8. The text-driven self-correction method for re-identification of power workers according to claim 1, characterized in that, In step S4, a feedback instruction is generated based on the attribute consistency score calculation result, specifically as follows: First, determine whether the attribute consistency score of each attribute dimension is higher than the attribute consistency threshold. If it is higher than or equal to the attribute consistency threshold, no action is taken. If it is lower than the threshold, the attribute dimension is marked as a matching conflict point. Secondly, using a dedicated visual language model, it is determined whether the attribute dimension corresponding to the matching conflict point is an interfering attribute dimension from the candidate image or an attribute dimension that is not fully described in the text query. If it is an interfering attribute dimension from the candidate image, the dedicated visual language model generates a negative constraint feedback instruction. If it is an attribute dimension that is not fully described in the text query, the dedicated visual language model generates an attribute emphasis feedback instruction.

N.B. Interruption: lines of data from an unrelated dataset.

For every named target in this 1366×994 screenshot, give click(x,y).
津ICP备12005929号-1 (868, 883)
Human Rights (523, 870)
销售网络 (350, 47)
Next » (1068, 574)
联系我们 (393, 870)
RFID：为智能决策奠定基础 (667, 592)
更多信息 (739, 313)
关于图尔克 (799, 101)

9. The text-driven self-correction method for re-identification of power workers according to claim 1, characterized in that, In S5, the loop stopping condition is that the current loop reaches the maximum number of loops, or the ratio of the number of intersection images to the number of union images between the candidate image set generated in the previous loop and the candidate image set generated in the current loop is greater than a threshold.
10. A text-driven self-correction system for re-identifying power workers, used to implement the text-driven self-correction method for re-identifying power workers as described in claim 1, characterized in that, include: The data acquisition and annotation module is used to acquire images of power workers to be retrieved and an image dataset containing images of power workers to be retrieved, and further annotate the images in the image dataset from multiple attribute dimensions; The text query generation module is used to generate a structured description of all attribute dimensions in the image of the power worker to be retrieved using a pre-trained visual language model, and further obtain a structured text query. The hybrid similarity score calculation module is used to extract the visual features and text semantic features of each image in the image dataset, and combine the text query and image features of the image of the power worker to be retrieved to calculate the hybrid similarity score between the image of the power worker to be retrieved and each image in the image dataset. The attribute consistency score calculation module is used to sort the images in the image dataset from high to low according to the mixed similarity score, select the top K images in the image dataset as candidate images, and further combine the text query to calculate the attribute consistency score of each attribute dimension of the candidate image set, and generate feedback instructions based on the attribute consistency score calculation results. The iterative loop module is used to obtain new text queries based on text queries, feedback instructions, and images of power workers to be retrieved, until the loop stops when the loop stopping condition is met. The candidate image set obtained at this time is the similar image of the image to be retrieved in the image dataset.